This dinnerware and glassware glossary is provided largely by our friends at Tableware Today. To view their complete glossary, please visit their website

  • Acid Polishing: Process where gray cuttings produced by abrasive wheel are smoothed and polished by acid immersion.
  • Backstamp: Name, stamp, or signature of the manufacturer on the underside of the ware.
  • Beading: Also called jewelling, features an enameled raised dot design.
  • Bisque or Biscuit: Clayware fired once for hardening, but not yet glazed. (See Noritake biscuitware in action in our video, The Standard of Perfection.)

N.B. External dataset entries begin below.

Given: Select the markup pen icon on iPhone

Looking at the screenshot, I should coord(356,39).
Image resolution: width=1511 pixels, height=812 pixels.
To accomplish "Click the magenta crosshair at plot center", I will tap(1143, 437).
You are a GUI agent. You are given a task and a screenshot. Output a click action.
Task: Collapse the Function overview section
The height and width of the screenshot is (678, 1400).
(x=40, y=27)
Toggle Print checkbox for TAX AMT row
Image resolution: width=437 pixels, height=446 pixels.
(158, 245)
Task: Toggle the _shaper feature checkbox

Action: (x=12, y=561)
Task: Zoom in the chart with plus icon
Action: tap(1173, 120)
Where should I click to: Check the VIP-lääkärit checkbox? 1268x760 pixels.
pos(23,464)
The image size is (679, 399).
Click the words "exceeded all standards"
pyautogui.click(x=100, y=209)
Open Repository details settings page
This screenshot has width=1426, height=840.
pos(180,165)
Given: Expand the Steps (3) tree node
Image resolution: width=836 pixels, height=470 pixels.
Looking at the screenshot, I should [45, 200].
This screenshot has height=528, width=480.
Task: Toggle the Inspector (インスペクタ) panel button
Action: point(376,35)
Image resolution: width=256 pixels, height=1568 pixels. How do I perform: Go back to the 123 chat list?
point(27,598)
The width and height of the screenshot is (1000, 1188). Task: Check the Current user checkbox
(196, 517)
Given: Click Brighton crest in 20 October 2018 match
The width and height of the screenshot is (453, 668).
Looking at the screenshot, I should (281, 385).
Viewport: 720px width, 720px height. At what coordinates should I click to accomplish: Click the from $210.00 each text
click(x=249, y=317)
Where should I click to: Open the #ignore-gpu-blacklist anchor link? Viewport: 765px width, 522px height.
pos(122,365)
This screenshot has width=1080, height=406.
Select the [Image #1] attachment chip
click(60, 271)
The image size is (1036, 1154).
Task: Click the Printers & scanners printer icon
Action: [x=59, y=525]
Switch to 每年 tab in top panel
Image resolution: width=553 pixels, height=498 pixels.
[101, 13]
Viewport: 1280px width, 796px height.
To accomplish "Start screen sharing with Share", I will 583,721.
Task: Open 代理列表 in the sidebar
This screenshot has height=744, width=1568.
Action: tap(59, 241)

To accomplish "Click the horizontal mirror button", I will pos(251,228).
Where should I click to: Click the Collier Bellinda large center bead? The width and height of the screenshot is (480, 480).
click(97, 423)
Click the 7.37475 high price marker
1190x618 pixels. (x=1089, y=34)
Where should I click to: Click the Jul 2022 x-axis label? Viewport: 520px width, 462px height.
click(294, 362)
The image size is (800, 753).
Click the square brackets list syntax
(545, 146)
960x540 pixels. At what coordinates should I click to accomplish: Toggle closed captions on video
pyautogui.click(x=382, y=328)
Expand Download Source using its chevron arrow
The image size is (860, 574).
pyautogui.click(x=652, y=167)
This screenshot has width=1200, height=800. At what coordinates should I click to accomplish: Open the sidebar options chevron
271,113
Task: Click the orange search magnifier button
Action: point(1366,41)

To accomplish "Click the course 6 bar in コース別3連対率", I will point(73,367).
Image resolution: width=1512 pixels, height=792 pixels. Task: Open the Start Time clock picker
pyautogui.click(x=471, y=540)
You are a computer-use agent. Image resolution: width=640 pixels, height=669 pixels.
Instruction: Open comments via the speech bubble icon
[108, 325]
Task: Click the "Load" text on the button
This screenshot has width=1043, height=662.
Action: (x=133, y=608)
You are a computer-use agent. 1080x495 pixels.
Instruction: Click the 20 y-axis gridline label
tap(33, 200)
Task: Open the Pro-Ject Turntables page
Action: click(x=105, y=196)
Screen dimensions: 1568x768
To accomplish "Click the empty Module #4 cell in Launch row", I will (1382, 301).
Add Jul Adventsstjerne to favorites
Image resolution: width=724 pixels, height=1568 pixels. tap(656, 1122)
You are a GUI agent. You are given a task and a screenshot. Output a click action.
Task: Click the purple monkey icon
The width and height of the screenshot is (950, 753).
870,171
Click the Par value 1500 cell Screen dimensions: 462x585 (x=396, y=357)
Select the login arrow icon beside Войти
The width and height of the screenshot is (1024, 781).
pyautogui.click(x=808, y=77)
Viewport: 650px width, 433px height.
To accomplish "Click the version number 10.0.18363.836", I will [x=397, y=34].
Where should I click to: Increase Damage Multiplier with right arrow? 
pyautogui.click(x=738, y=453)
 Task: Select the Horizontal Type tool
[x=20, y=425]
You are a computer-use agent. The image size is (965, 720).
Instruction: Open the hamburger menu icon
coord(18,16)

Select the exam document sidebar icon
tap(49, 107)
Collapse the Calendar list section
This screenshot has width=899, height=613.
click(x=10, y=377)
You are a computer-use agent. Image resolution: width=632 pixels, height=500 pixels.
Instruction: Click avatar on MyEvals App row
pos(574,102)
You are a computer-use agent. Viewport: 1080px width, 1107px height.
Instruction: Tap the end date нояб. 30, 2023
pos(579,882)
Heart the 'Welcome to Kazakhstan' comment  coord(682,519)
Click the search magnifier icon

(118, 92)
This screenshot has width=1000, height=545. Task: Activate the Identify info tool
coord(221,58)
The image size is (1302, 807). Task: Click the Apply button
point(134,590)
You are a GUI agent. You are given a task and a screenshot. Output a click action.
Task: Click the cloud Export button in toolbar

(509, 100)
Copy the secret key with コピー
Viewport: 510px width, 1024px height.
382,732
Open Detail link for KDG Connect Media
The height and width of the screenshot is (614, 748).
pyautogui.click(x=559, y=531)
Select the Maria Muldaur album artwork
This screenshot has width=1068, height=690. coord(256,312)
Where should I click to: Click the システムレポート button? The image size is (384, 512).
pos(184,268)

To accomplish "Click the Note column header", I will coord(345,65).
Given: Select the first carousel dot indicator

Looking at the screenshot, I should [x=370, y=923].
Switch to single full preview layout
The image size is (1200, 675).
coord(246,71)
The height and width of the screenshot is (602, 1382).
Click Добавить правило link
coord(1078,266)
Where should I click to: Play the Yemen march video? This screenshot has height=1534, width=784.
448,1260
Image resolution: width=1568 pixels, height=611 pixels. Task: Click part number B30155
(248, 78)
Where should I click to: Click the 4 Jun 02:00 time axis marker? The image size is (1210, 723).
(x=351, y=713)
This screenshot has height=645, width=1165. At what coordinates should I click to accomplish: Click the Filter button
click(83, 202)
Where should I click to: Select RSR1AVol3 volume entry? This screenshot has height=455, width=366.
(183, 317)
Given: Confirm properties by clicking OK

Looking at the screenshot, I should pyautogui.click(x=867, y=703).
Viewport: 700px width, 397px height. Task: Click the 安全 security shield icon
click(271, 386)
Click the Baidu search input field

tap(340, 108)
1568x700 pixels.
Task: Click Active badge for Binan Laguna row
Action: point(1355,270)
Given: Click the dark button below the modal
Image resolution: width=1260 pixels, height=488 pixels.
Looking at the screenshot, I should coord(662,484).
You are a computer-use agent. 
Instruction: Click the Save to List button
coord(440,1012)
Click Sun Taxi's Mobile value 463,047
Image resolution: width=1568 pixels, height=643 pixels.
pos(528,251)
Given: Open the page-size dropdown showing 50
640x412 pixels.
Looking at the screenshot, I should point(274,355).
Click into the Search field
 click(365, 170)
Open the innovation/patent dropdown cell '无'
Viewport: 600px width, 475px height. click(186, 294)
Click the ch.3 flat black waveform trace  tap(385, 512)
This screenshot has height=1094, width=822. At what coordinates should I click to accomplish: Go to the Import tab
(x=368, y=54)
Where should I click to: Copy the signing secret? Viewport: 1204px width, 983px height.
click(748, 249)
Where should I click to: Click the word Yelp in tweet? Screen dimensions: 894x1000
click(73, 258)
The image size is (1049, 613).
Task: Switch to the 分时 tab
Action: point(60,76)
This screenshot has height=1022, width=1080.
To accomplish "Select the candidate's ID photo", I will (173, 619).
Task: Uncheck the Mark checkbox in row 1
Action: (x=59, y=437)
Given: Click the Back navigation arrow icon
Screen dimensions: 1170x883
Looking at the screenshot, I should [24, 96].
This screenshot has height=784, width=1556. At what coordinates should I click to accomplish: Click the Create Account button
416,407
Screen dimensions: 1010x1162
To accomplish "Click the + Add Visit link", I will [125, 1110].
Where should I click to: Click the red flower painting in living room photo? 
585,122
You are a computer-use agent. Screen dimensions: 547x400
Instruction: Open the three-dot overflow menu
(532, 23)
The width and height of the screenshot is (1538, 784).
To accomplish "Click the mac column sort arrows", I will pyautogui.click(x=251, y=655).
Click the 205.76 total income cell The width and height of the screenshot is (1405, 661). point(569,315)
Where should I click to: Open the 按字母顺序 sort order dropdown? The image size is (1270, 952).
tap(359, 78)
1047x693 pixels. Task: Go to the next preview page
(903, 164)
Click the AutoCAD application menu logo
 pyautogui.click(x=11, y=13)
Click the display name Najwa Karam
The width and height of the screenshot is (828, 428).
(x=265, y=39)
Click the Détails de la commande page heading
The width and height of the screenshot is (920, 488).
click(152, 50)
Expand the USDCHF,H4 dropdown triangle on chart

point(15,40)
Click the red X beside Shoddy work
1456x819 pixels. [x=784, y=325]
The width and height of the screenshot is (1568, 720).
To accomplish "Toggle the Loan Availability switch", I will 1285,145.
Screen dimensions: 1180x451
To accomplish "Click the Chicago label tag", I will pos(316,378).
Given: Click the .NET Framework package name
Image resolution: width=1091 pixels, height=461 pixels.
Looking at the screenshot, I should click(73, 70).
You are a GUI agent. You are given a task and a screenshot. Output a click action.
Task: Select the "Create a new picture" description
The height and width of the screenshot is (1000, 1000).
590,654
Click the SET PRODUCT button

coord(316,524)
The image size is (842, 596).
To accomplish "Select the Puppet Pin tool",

  • Blown Glass: Technique of shaping glass by air pressure, with or without a mold.
  • Bone China: Contains up to 50% animal ash, mostly ox bone, which is burned and ground to a fine powder.
  • Bowl: The cup of the stemmed glass.
  • Casting: A process in which the slip is poured into a mold and set.
  • Ceramics: Generic term referring to all ware made of earth materials and processed by firing or baking.
  • China: Another generic term, usually referring to fine porcelain. Called china because it is the country credited with creating dinnerware.
  • Clay: Raw material formed when rock breaks down either due to the weather or chemical processes.
  • Coupe Shape: Plate lacking a shoulder, flat across the diameter, deliberately induced by sudden cooling.
  • Crackledware (Also known as a Reactive Glaze): Clayware surface marked by tiny cracks deliberately induced by sudden cooling.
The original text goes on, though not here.